Nota: Evaluar la formación del hidrogel inclinando la caja Petri. - Para el cultivo de celular directo, añadir cantidades adicionales de medio de cultivo RPMI-1640 (1,0 mL) sobre el hidrogel. Poner los célula encajado los hidrogeles (1,0 mL, 1,5 wt % glicol quitosano, 4,0% en DF PEG, 1,5 × 10 6 células mL -1) en una incubadora (37 ° C, 5% CO 2) y cambiar el medio cada día. Preparar para la proyección de imagen de la célula en día 1, 3, 5 y 7 después de la encapsulación de la célula.
- mezclar las suspensiones celulares de elución de L929 (0,4 mL, 3.75 x 10 6 células mL -1) con solución de quitosano de glicol (0,4 mL) en un tubo (4,0 mL) en el vórtex. Pipetear la solución de quitosano de elución de L929 glicol (0,8 mL) en el centro de un plato de Petri confocal (diámetro 2,0 cm). Pipetear las soluciones PEG DF (0,2 mL) en el mismo plato y pipetee suavemente para mezclar la solución e inducir la formación de hidrogel.
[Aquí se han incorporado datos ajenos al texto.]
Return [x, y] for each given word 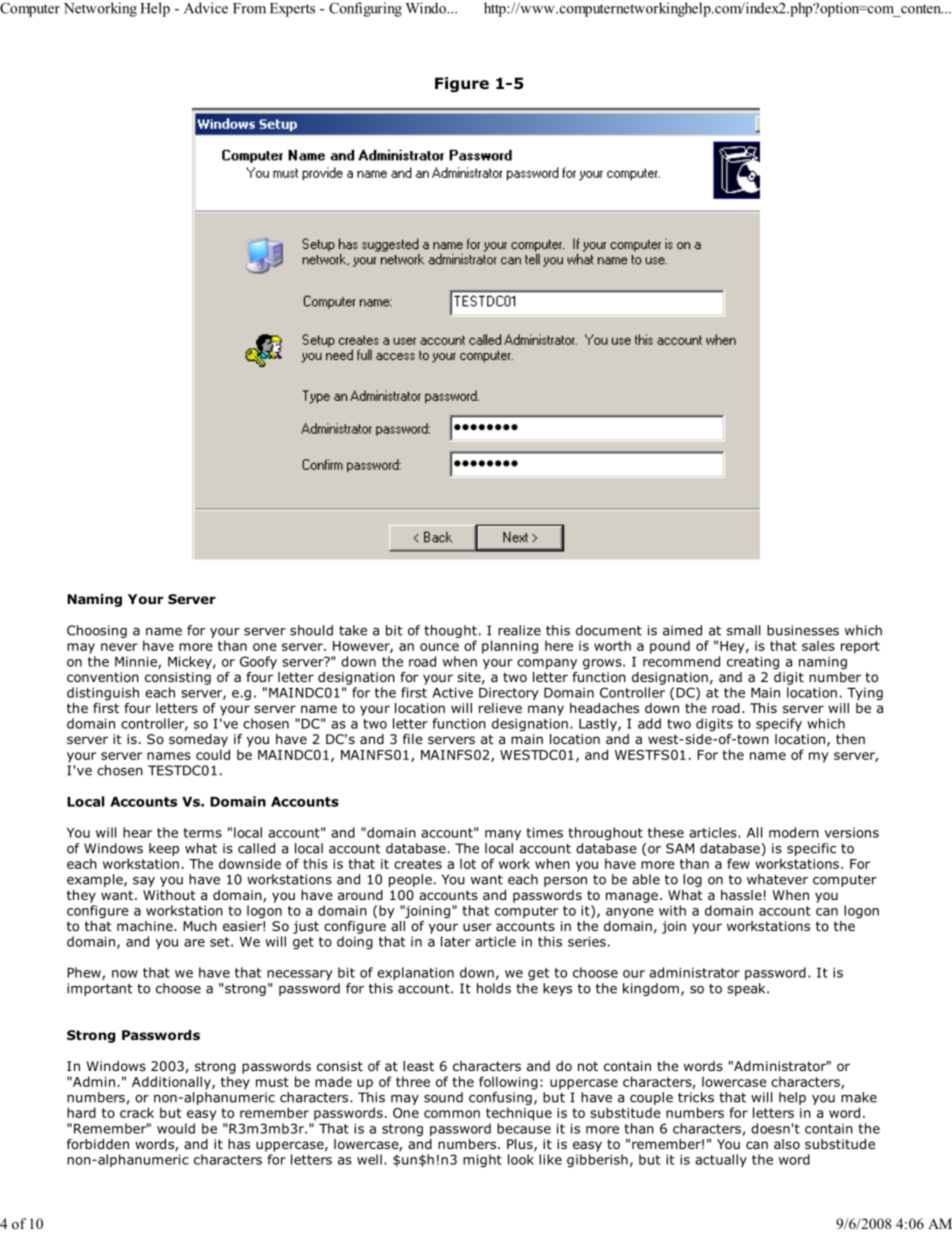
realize [519, 630]
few [738, 863]
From [249, 8]
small [743, 630]
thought [450, 631]
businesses [803, 630]
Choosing [97, 631]
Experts [292, 10]
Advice [206, 8]
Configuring [365, 9]
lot [468, 863]
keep [164, 849]
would [176, 1128]
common [452, 1114]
- Para el cultivo posterior de celular 3D en hidrogeles después de la inyección, preparar celular cargado hidrogel (1,0 mL, consulte el paso 2.2.2) en una jeringa (10,0 mL, aguja de 48 G). Después de las formas de hidrogel, inyecte lentamente el hidrogel en una placa de Petri para la proyección de imagen confocal. Añadir una cantidad adicional de medios de cultivo (1,0 mL) sobre el hidrogel y cambiarlo todos los días. Poner el plato Petri en una incubadora (37 ° C, 5% CO 2) y prepararse para luego la proyección de imagen.
PRECAUCIÓN: Por favor verificar y seguir el protocolo de operación de seguridad de una jeringa de.
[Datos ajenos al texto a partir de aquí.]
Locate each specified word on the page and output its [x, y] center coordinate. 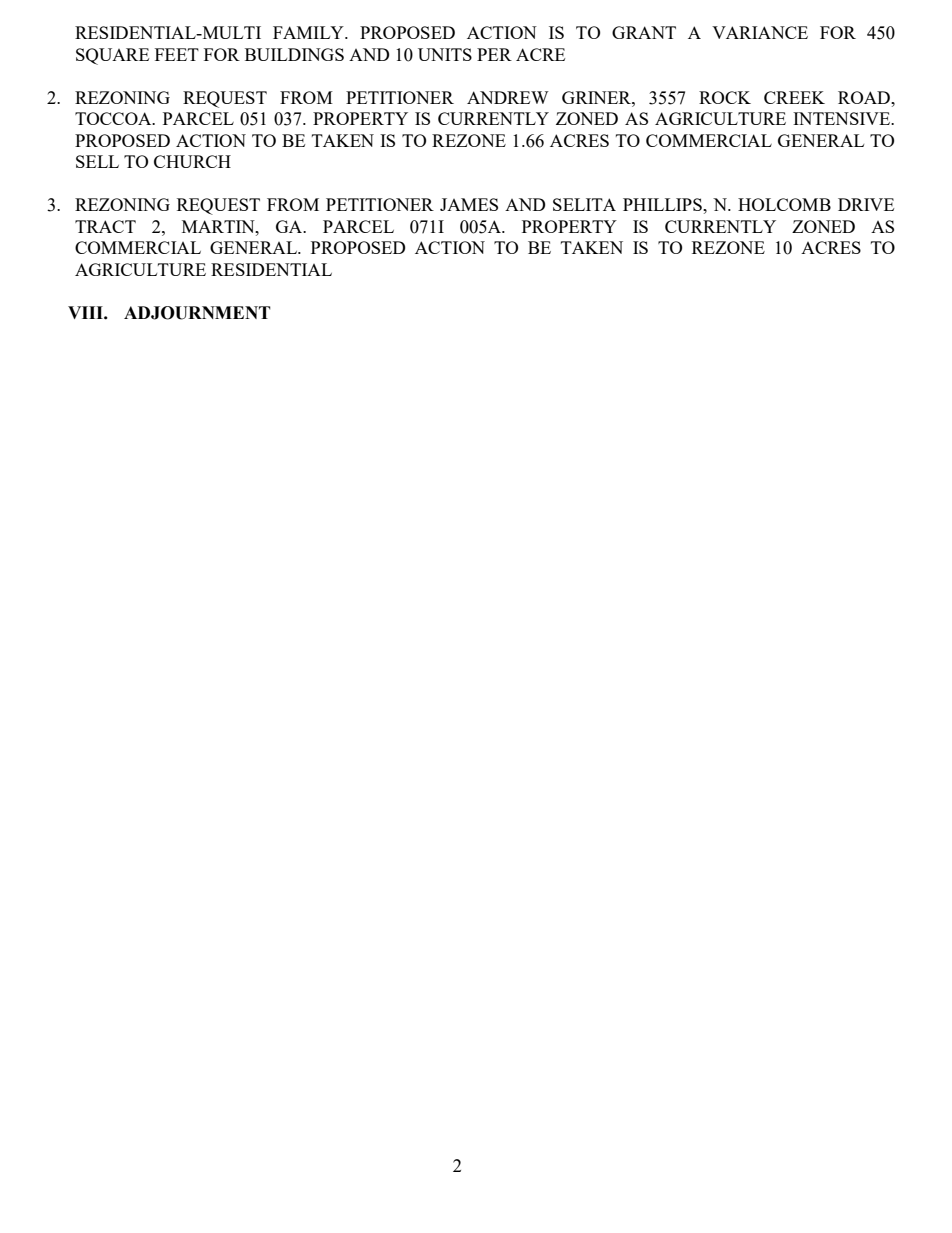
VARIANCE [760, 32]
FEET [177, 54]
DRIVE [866, 204]
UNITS [445, 54]
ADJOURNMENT [197, 313]
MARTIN [219, 226]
- Preparación de la suspensión celular
- Análisis de la viabilidad celular
- observación Confocal
- Enjuague los hidrogeles con PBS (1,0 mL) dos veces. Mancha de los hidrogeles con fluoresceína diacetato (FDA, 0.5 mL, 0.05 mg/mL) y soluciones de (PI, 0.08 mg/mL y 0,5 mL) de yoduro de propidio durante 15 min. Después de la tinción, quite todos los solventes.
- Observar los hidrogeles utilizando un microscopio confocal en longitudes de onda de excitación de 488 nm y 543 nm para visualizar en vivo y muerto de las células, respectivamente. Tomar z-pilas a través de cada profundidad de 2 μm de los hidrogeles para validar una distribución uniforme de las células a lo largo de.
Nota: FDA tiñe células vivas mientras las células muertas de las manchas de la PI.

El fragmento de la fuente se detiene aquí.